En la época en que Juancito Rodríguez llega a Cuba había un ambiente propicio y el optimismo cundía entre los numerosos exilados. El nazifascismo había sido derrotado y el fin de las dictaduras en el continente americano parecía inminente. En él área del Caribe y Centroamérica varios gobernantes eran abiertamente hostiles a la bestia y no disimulaban su antipatía. En Cuba gobernaba el progresista Ramón Grau San Martín, Rómulo Betancourt en Venezuela, Elli Lescot en Haití y Juan José Arévalo en Guatemala, y todos tenían en común el deseo de derrocar a Trujillo. El deseo y la intención de contribuir a derrocarlo.
La llegada de Juancito Rodríguez sirvió de catalizador a un movimiento que ya se encontraba en ciernes, a raíz de un congreso que tuvo lugar en la Universidad de La Habana. En ese encuentro se produjo —por lo menos de manera formal—la unificación de los exiliados dominicanos, la formación de un frente unido de liberación. De una forma tácita o sobrentendida se eligió la lucha armada como medio para derrocar al tirano.
Con anterioridad, durante el primer breve gobierno de Ramón Grau San Martín (el gobierno de los cien días, entre el 4 de septiembre de 1933 y el 15 de enero de 1934), se habían hecho preparativos en Cuba para organizar una pionera expedición armada contra el gobierno de la bestia. La expedición del Mariel. En esta base de la marina de guerra cubana, con apoyo o beneplácito del gobierno cubano, se supone que recibió entrenamiento militar un nutrido y heterogéneo grupo de antitrujistas compuesto por más de trescientos voluntarios procedentes de Santo Domingo, Cuba y Venezuela. Entre sus principales dirigentes estaban Rafael Estrella Ureña y su hermano Gustavo. No se sabe si alguna vez los expedicionarios estuvieron listos para partir a Santo Domingo, pero la expedición nunca partió. La bestia sobornó a los enlaces militares y la operación abortó. Fue la primera expedición que pudo haber sido y no fue.
Ahora, casi trece años después surgiría, con renovados bríos, un nuevo movimiento armado.

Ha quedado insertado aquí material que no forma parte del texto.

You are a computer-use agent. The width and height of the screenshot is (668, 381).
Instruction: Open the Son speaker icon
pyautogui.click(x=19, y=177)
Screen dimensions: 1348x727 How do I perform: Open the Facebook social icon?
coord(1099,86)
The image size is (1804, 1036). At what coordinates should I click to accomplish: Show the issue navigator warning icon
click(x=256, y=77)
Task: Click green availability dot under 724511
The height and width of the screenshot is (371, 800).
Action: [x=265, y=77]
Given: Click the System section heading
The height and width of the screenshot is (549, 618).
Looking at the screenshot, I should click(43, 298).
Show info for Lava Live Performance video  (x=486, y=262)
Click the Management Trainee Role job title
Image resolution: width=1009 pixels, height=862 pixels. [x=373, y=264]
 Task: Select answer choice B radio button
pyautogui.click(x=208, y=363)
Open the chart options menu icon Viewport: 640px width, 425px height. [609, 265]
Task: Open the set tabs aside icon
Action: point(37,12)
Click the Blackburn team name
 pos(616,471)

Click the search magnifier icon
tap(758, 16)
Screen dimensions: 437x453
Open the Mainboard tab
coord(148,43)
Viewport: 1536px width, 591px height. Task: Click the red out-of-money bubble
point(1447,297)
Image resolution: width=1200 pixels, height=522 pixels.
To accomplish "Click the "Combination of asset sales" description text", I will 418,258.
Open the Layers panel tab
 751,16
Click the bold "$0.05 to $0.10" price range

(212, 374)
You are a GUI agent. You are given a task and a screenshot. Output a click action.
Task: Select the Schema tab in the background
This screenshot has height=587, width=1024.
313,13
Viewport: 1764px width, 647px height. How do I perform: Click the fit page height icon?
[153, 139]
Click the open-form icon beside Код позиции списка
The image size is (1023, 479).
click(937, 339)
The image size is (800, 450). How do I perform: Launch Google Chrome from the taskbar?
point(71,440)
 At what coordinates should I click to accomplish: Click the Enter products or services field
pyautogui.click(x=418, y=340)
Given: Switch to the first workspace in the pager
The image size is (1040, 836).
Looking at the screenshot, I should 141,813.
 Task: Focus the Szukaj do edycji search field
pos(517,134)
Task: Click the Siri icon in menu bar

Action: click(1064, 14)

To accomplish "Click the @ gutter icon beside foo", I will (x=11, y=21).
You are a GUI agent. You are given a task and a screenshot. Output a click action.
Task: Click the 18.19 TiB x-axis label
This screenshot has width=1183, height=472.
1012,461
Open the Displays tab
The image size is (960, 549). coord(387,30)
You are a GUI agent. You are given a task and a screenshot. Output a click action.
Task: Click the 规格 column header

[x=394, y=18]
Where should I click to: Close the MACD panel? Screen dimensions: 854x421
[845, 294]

Los ánimos estaban caldeados y a la cabeza del frente unido de liberación dominicana habían quedado algunas de las más prestigiosas y decididas figuras del exilio: Ángel Morales, Ramón de Lara, Juan Isidro Jiménez Grullón, Leovigildo Cuello, Juan Bosch. De inmediato, y con el apoyo entusiasta de Juancito Rodríguez, se pusieron en marcha los preparativos que culminaron con la formación de la más grande fuerza expedicionaria que alguna vez habría tenido que enfrentar el régimen de la bestia. Fue la segunda expedición que nunca fue. Que pudo haber sido y no fue.
(Historia criminal del trujillato [101])
Bibliografía:
Robert D. Crassweller, “The life and times of a caribbean dictator”.